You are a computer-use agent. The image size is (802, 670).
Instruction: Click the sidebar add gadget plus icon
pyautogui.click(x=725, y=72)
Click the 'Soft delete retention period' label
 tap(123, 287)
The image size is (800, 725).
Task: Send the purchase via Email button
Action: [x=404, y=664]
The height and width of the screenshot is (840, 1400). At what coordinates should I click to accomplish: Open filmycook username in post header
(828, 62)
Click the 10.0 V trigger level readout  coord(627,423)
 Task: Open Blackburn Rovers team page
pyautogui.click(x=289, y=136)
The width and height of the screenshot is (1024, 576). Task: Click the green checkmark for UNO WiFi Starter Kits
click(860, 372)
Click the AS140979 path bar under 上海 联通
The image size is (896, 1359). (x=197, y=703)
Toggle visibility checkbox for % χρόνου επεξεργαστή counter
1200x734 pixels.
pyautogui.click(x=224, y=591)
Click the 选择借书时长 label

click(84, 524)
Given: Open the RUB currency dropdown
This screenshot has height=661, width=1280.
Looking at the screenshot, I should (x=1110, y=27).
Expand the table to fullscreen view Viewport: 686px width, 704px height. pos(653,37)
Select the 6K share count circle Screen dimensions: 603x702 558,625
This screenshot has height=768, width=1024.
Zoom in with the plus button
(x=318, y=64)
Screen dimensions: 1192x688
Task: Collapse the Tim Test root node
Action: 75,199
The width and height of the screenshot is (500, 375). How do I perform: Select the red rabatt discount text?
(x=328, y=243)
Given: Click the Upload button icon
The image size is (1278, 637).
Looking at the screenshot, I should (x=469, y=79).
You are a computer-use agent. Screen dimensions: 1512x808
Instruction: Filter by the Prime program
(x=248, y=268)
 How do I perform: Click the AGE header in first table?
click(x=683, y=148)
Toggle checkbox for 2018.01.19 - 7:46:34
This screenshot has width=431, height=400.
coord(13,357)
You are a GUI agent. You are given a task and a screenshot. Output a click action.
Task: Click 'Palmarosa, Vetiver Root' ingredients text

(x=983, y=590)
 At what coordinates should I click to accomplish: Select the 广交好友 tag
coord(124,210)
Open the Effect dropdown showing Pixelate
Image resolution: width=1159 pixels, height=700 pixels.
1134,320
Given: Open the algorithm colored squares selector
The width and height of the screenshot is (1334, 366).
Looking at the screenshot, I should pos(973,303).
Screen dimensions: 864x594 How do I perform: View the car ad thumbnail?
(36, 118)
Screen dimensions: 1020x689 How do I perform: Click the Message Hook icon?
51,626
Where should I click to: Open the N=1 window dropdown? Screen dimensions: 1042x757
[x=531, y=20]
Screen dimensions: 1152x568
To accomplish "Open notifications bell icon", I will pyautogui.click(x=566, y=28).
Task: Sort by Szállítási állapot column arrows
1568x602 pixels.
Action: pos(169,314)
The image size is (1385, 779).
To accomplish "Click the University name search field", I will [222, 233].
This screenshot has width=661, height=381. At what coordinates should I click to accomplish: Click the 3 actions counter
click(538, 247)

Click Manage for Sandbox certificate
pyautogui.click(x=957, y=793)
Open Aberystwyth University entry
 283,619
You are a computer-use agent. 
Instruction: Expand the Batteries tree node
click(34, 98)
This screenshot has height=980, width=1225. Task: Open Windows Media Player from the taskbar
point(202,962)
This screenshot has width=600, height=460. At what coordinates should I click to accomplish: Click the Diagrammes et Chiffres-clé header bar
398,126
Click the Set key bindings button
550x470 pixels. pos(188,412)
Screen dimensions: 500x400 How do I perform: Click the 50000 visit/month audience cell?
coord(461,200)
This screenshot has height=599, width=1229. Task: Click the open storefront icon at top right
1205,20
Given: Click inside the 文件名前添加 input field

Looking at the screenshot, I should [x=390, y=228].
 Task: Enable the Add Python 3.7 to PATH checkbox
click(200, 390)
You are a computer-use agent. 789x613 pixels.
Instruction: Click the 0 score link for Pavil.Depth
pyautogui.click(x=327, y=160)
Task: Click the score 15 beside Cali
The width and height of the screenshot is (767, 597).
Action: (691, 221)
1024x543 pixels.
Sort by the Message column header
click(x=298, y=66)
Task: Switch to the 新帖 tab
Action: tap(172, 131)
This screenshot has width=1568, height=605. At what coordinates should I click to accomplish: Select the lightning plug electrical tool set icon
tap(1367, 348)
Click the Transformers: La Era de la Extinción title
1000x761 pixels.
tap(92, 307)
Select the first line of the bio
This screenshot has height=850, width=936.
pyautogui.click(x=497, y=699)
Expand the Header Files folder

-*-

TASK GOAL:
The full set of records, transcribed exactly, is the answer.

TASK RESULT:
You are a computer-use agent. The image size is (802, 670).
Instruction: Click the sidebar add gadget plus icon
pyautogui.click(x=725, y=72)
Click the 'Soft delete retention period' label
 tap(123, 287)
The image size is (800, 725).
Task: Send the purchase via Email button
Action: [x=404, y=664]
The height and width of the screenshot is (840, 1400). At what coordinates should I click to accomplish: Open filmycook username in post header
(828, 62)
Click the 10.0 V trigger level readout  coord(627,423)
 Task: Open Blackburn Rovers team page
pyautogui.click(x=289, y=136)
The width and height of the screenshot is (1024, 576). Task: Click the green checkmark for UNO WiFi Starter Kits
click(860, 372)
Click the AS140979 path bar under 上海 联通
The image size is (896, 1359). (x=197, y=703)
Toggle visibility checkbox for % χρόνου επεξεργαστή counter
1200x734 pixels.
pyautogui.click(x=224, y=591)
Click the 选择借书时长 label

click(84, 524)
Given: Open the RUB currency dropdown
This screenshot has height=661, width=1280.
Looking at the screenshot, I should (x=1110, y=27).
Expand the table to fullscreen view Viewport: 686px width, 704px height. pos(653,37)
Select the 6K share count circle Screen dimensions: 603x702 558,625
This screenshot has height=768, width=1024.
Zoom in with the plus button
(x=318, y=64)
Screen dimensions: 1192x688
Task: Collapse the Tim Test root node
Action: 75,199
The width and height of the screenshot is (500, 375). How do I perform: Select the red rabatt discount text?
(x=328, y=243)
Given: Click the Upload button icon
The image size is (1278, 637).
Looking at the screenshot, I should (x=469, y=79).
You are a computer-use agent. Screen dimensions: 1512x808
Instruction: Filter by the Prime program
(x=248, y=268)
 How do I perform: Click the AGE header in first table?
click(x=683, y=148)
Toggle checkbox for 2018.01.19 - 7:46:34
This screenshot has width=431, height=400.
coord(13,357)
You are a GUI agent. You are given a task and a screenshot. Output a click action.
Task: Click 'Palmarosa, Vetiver Root' ingredients text

(x=983, y=590)
 At what coordinates should I click to accomplish: Select the 广交好友 tag
coord(124,210)
Open the Effect dropdown showing Pixelate
Image resolution: width=1159 pixels, height=700 pixels.
1134,320
Given: Open the algorithm colored squares selector
The width and height of the screenshot is (1334, 366).
Looking at the screenshot, I should pos(973,303).
Screen dimensions: 864x594 How do I perform: View the car ad thumbnail?
(36, 118)
Screen dimensions: 1020x689 How do I perform: Click the Message Hook icon?
51,626
Where should I click to: Open the N=1 window dropdown? Screen dimensions: 1042x757
[x=531, y=20]
Screen dimensions: 1152x568
To accomplish "Open notifications bell icon", I will pyautogui.click(x=566, y=28).
Task: Sort by Szállítási állapot column arrows
1568x602 pixels.
Action: pos(169,314)
The image size is (1385, 779).
To accomplish "Click the University name search field", I will [222, 233].
This screenshot has width=661, height=381. At what coordinates should I click to accomplish: Click the 3 actions counter
click(538, 247)

Click Manage for Sandbox certificate
pyautogui.click(x=957, y=793)
Open Aberystwyth University entry
 283,619
You are a computer-use agent. 
Instruction: Expand the Batteries tree node
click(34, 98)
This screenshot has height=980, width=1225. Task: Open Windows Media Player from the taskbar
point(202,962)
This screenshot has width=600, height=460. At what coordinates should I click to accomplish: Click the Diagrammes et Chiffres-clé header bar
398,126
Click the Set key bindings button
550x470 pixels. pos(188,412)
Screen dimensions: 500x400 How do I perform: Click the 50000 visit/month audience cell?
coord(461,200)
This screenshot has height=599, width=1229. Task: Click the open storefront icon at top right
1205,20
Given: Click inside the 文件名前添加 input field

Looking at the screenshot, I should [x=390, y=228].
 Task: Enable the Add Python 3.7 to PATH checkbox
click(200, 390)
You are a computer-use agent. 789x613 pixels.
Instruction: Click the 0 score link for Pavil.Depth
pyautogui.click(x=327, y=160)
Task: Click the score 15 beside Cali
The width and height of the screenshot is (767, 597).
Action: (691, 221)
1024x543 pixels.
Sort by the Message column header
click(x=298, y=66)
Task: Switch to the 新帖 tab
Action: tap(172, 131)
This screenshot has width=1568, height=605. At what coordinates should I click to accomplish: Select the lightning plug electrical tool set icon
tap(1367, 348)
Click the Transformers: La Era de la Extinción title
1000x761 pixels.
tap(92, 307)
Select the first line of the bio
This screenshot has height=850, width=936.
pyautogui.click(x=497, y=699)
Expand the Header Files folder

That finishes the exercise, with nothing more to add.